◆ RECORDS FOR THIS EXERCISE
--- begin ---

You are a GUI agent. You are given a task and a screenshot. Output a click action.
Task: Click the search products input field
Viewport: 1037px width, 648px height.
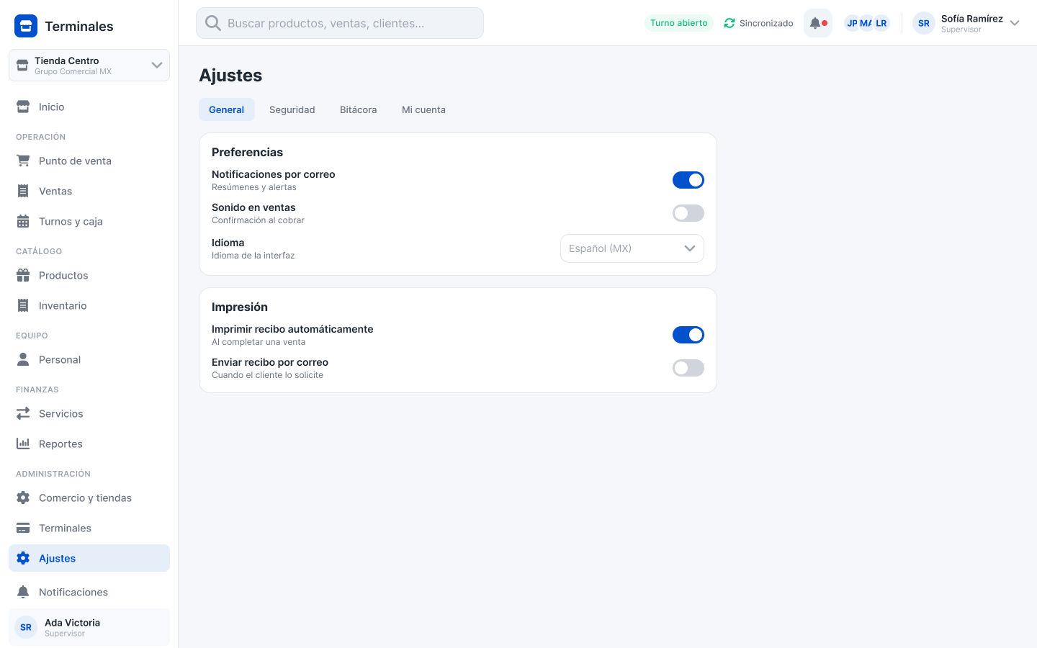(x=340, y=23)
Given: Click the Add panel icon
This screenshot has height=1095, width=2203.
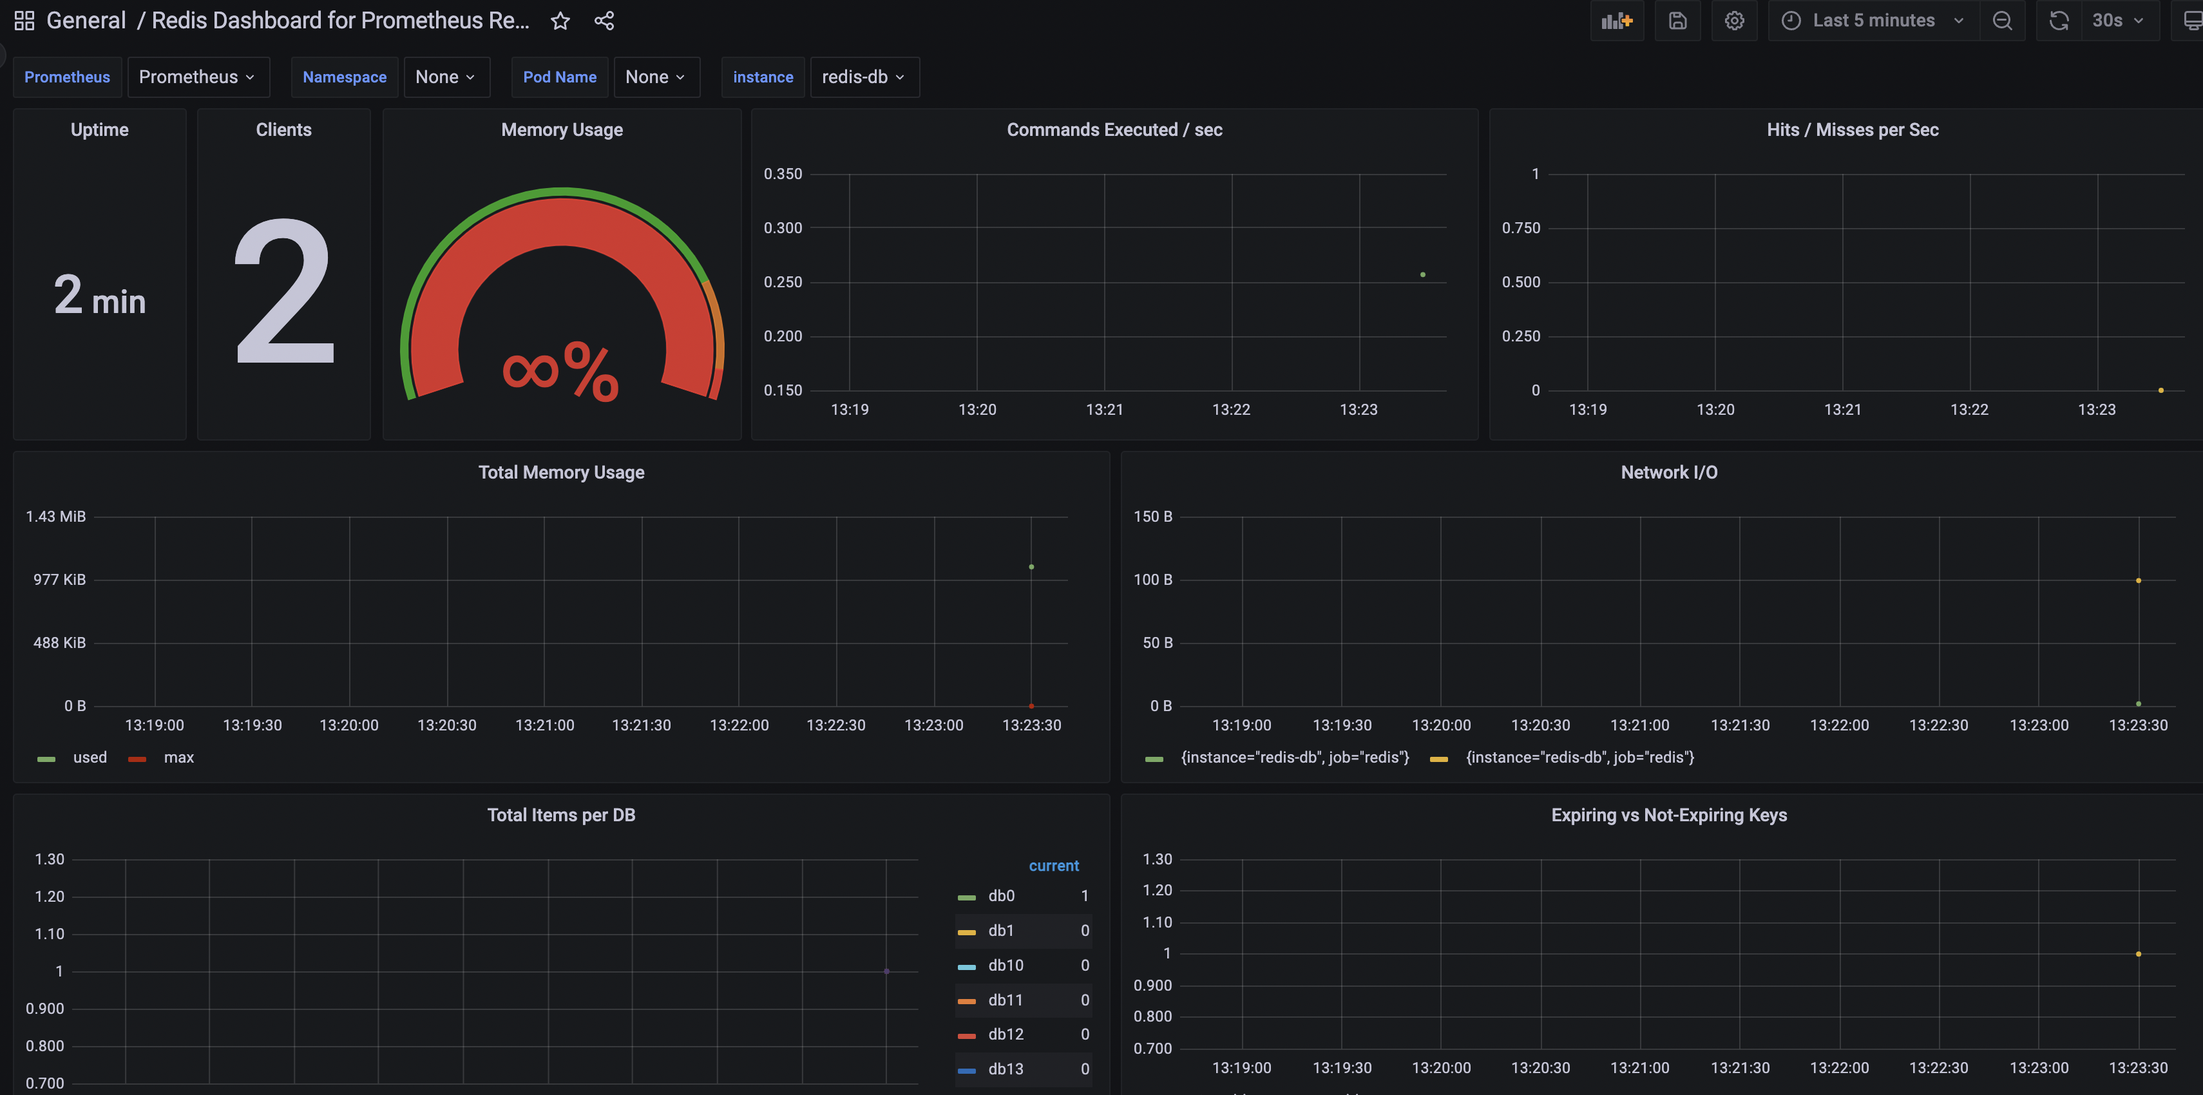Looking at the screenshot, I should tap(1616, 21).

--- end ---

◆ GIVEN REQUEST
Rewrite all of the data above with "icon" changed to "button" and nothing else altered. Omit the pictures from your answer.

◆ TASK OUTPUT
You are a GUI agent. You are given a task and a screenshot. Output a click action.
Task: Click the search products input field
Viewport: 1037px width, 648px height.
(x=340, y=23)
Given: Click the Add panel button
This screenshot has height=1095, width=2203.
Looking at the screenshot, I should tap(1616, 21).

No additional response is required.